有力者を次々に摘発――“有言実行ぶり”に庶民は“畏敬の念”

 スローガンだけで社会は変わらない。目に見える刀が前例のない規模の腐敗撲滅運動だった。トカゲの尻尾切りに過ぎなかった過去の摘発とは決別し、「ハエも虎も分け隔てなくたたく」とこれまた分かりやすい口上で決意を表明した。

 多くの国民は半信半疑だったが、習氏は有言実行した。ハイライトは、政権の要である公安・安全部門を牛耳り、莫大な石油業界の利権を支配した元党中央政治局常務委員の周永康・前党中央政法委員会書記を収賄、職権乱用、国家機密漏洩罪で無期懲役に追い込んだことだ。最高指導部の常務委員経験者は「法に問われない」とする不文律があったが、習氏の腕力はこれを打破した。悪者退治はいつの時代でも大衆受けする。悪者が大物であればあるほどその効果も絶大である。

 まさかと思ったが、人民解放軍の元制服組トップ二人、徐才厚、郭伯雄元中央軍事委員会副主席も摘発した。一時は周永康氏らによる習近平暗殺計画が発覚するほど緊迫したが、習氏は軍を掌握し政治クーデターのリスクを回避した。伝統的に強い指導者を好む中国の一般庶民は、集権化を進める習氏に畏敬の念を持ち始めた。東シナ海や南シナ海での強硬な主権主張は、強い指導者の演出も計算に入れている。

農民の支持を取り戻す“原点回帰”

「畏敬」や「畏怖」といったハードの力だけでは多様化する現代社会で根強い支持は得られない。習氏は各地で庶民と直接接触し、親しみやすいイメージを作るソフト戦略を重視した。

 二〇一五年の春節前には陝西省北部の寒村、延川県梁家河村を訪れた。習氏が文化大革命期、都市の学生に肉体労働を経験させる下放政策で七年間、農耕生活を送った土地だ。山腹に幅二メートル、高さ三メートルの横穴を掘った「窯洞(ヤオトン)」と呼ばれる横穴式住居で農民と共に暮らした経験があるだけに、農民との接し方は十分身についている。

 習氏は歓迎に集まった二百六十人の村民を前にハンドマイクを握り、「みんなに会えてとても親しみを感じる。一九六九年一月、私は人生の第一歩を踏み出すためこの梁家河にやって来た」と話しかけた。当時の知り合いは七人に減っていたが、彼らと手を取り合いながらごく自然に昔話をする様子がテレビで流れた。夫人を帯同し、「これは妻の彭麗媛です」と地元方言で紹介もし、飾らない姿を印象付けた。

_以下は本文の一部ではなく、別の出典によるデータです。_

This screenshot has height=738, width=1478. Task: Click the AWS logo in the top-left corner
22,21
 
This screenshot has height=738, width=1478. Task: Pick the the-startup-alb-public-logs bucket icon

 中国共産党は地主に虐げられた貧しい農民を組織することで、都市に拠点を持つ国民党を打破した。ところが建国後、党は既得権益集団と化し、大衆から遊離した。今や最も弱く、苦しい生活を強いられているのが農民である。農地は汚染され、都市への出稼ぎ農民は劣悪な生活状態に置かれている。習氏の農村視察は、党の基盤である農民の支持を取り戻す原点回帰の意味が含まれている。

「総書記と同じ肉まんが食べたい」客が殺到

 インターネットでのPRにも力を入れている。よく知られているのは、「肉まんを食べる総書記」の動画だ。習氏は二〇一三年十二月二十八日正午、側近を伴い北京市内にある老舗肉まんチェーン店「慶豊包子舗」の月壇店を訪れた。ミニブログ・微博(ウェイボー)を通じて広まった映像には、側近のほか護衛と思われる長身の男性が一人そばに寄り添うだけの警備だった。習氏はカウンターの列に加わって雑談をした後、豚ネギ肉まんとレバー炒め、からし菜を注文し、ポケットから代金二十一元(約四百円)を取り出して支払った。プレートを受け取ると席まで運び、一般客と一緒に食べる様子が一部始終、動画で流れた。

 民情視察パフォーマンスは官製新聞やテレビの記者を同行するのが通例だが、メディアはネット上で転載される動画を引用して一斉に後追いをする形となった。権力者の作為を感じさせず、自然に伝わるよう練られた宣伝だ。中国誌『南都週刊』(二〇一四年一月四日)の取材によると、習氏らの一行は日産のワゴン車「CIVILIAN」で乗り付け、約二十分、頼んだ料理を残さず食べて立ち去った。付近も車両規制や通行規制は敷かれなかったというのも異例のことだ。

 宣伝の効果があって同店には総書記セットのメニューが登場し、各地からの観光客が殺到した。私は一か月後、同店を訪れたが、なんの変哲もない肉まんを食べるのに、一時間の行列を作っている光景は驚きだった。並んでいる人たちは「総書記と同じものが食べたい」とお構いなしだった。他の国では想像できない現象かも知れないが、これが現実である。

 ネットでは習氏を含めた指導者をキャラクター化したアニメ動画も登場している。二〇一五年二月の春節前にはネットで、党が大衆を重視し、腐敗撲滅に努めているとする政治宣伝のアニメ動画三本が流され、中でも習氏のキャラクターが金棒を持って虎を殴りつけるシーンが話題を呼んだ。言うまでもなく、「ハエも虎もたたく」反腐敗を虎退治に例えたものだ。

 だが習近平政権下では、自身のPRに余念がない一方で、党内世論だけでなく、メディアやネットでの規制強化、人権派弁護士の弾圧など強権的な手法が目立つ。

 習氏の父親・習仲勲は農民の出身で、文化大革命期を含む十六年間、政治的迫害を受けながら自らは政治闘争とは一線を画した。その高潔な生き方が多くの党員に親しまれ、民主改革派知識人にも支持者が多い。習近平氏は父親の人脈や遺徳を背景に、革命世代の二代目「紅二代」として広範な支持を得ている。

 習仲勲は苦い政争の経験から「異なる意見を保護する法」の構想を抱いていた。個人に権力が集中し、多様な意見が反映されないことが不幸を生む悲惨が二度と起きないよう願ったものだ。

 習近平氏が父親の教えをまだ覚えているのかどうか。現段階では悲観的にならざるを得ない。